Last month, America Succeeds released “The Case for Social-Emotional Learning” to share more about the promising potential of social-emotional learning for students and employers alike.
Why is social-emotional learning important to business?
Employers have identified talent shortages as a top risk for their organizations. The skilled labor gap increases year-over-year and the problem is becoming even more pronounced as we move further into the Age of Agility.
In the face of uncertainty and rapid change, there is an increasing value placed on soft skills like critical thinking, communication, collaboration, and creativity (also known as the 4Cs.) For many employers, technical expertise can be developed on the job, but these critical life skills are harder to develop through traditional training methods.
“To build the workforce of the future, we need to revolutionize how we learn” – and teach.
In this recent World Economic Forum article, So-Young Kang underscores the hard work and urgency of revolutionizing training methods across the existing workforce: “It’s no longer just about knowledge and access. Skills are the new currency. We can’t learn soft skills by merely watching videos and taking quizzes; instead, it’s time to move beyond those traditional approaches towards a new digital learning paradigm.”
The article proposes the need for change is being driven by four key trends: the rise of remote jobs, the proliferation of smartphones and resulting internet access, the increasing value of practical on-the-job experience over content knowledge, and the growing need to upskill or reskill the workforce as a result of automation.
What should businesses do in response? According to Kang, develop new Digital Learning 2.0 solutions that are mobile-first, participatory, personalized, and group-based. “Digital Learning 2.0 solutions will need to be designed to not just deliver content but to catalyze people to think critically and collaborate… This is a new and emerging space, so it’s time to redefine how we learn and reteach how we teach in order to embrace the participatory, mobile, micro-learning era that will enable us to reach billions as fast as we can.”
Innovation within education is already paving the way into the future.
The paradigm shift toward Digital Learning 2.0 has long been happening in education. There are bright spots of states and districts across the country that embrace social-emotional learning, innovative pedagogy, and technology solutions focused on mastery of the 4Cs and preparing students for the future of work. These education models and agile educators are not only responding to similar pressures for students but also are at the forefront of pushing a now decades-long call for modernizing the system to meet the needs of the 21st-century.
The unfortunate reality, however, is that not every student – and arguably only a minority of students – have access to these learning models. And, as the impact of technology and automation drive change at a faster and faster rate, the urgency for expanding access to Digital Learning 2.0-style learning becomes even harder to ignore.

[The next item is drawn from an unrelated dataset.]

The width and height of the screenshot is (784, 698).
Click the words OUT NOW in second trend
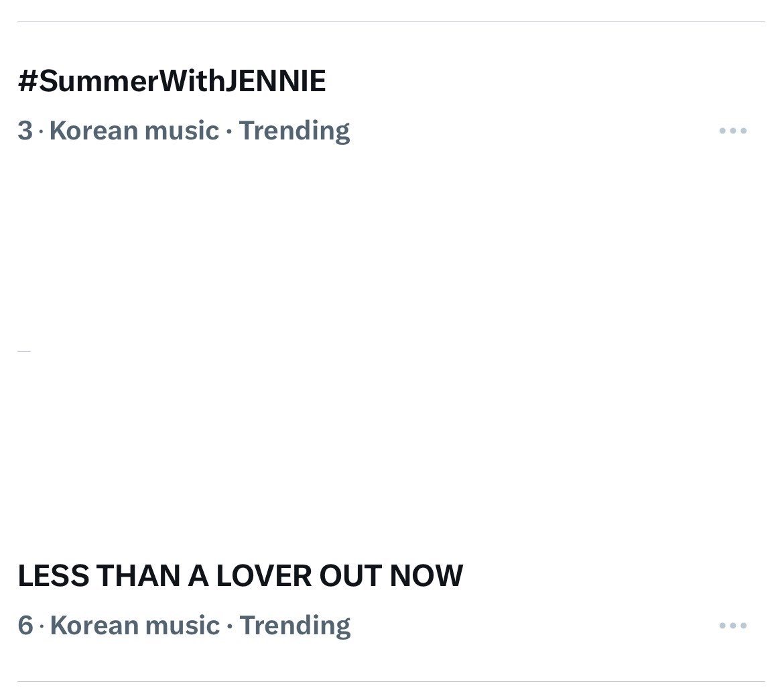(391, 575)
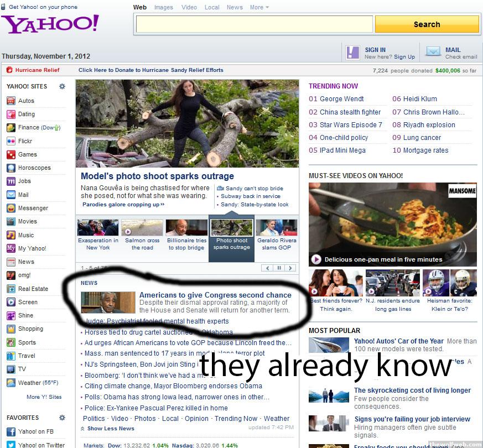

To have a shot at successfully addressing this issue over the short- and long-term for both today’s students as well as working adults, there must be a collaboration between business and education. We should focus on building upon each other’s learnings, best practices, and innovation rather than working in separate but parallel “new and emerging” siloes. Now more than ever, it’s critical that we “redefine how we learn and reteach how we teach” for a full spectrum of lifelong learners trying to navigate our quickly modernizing world.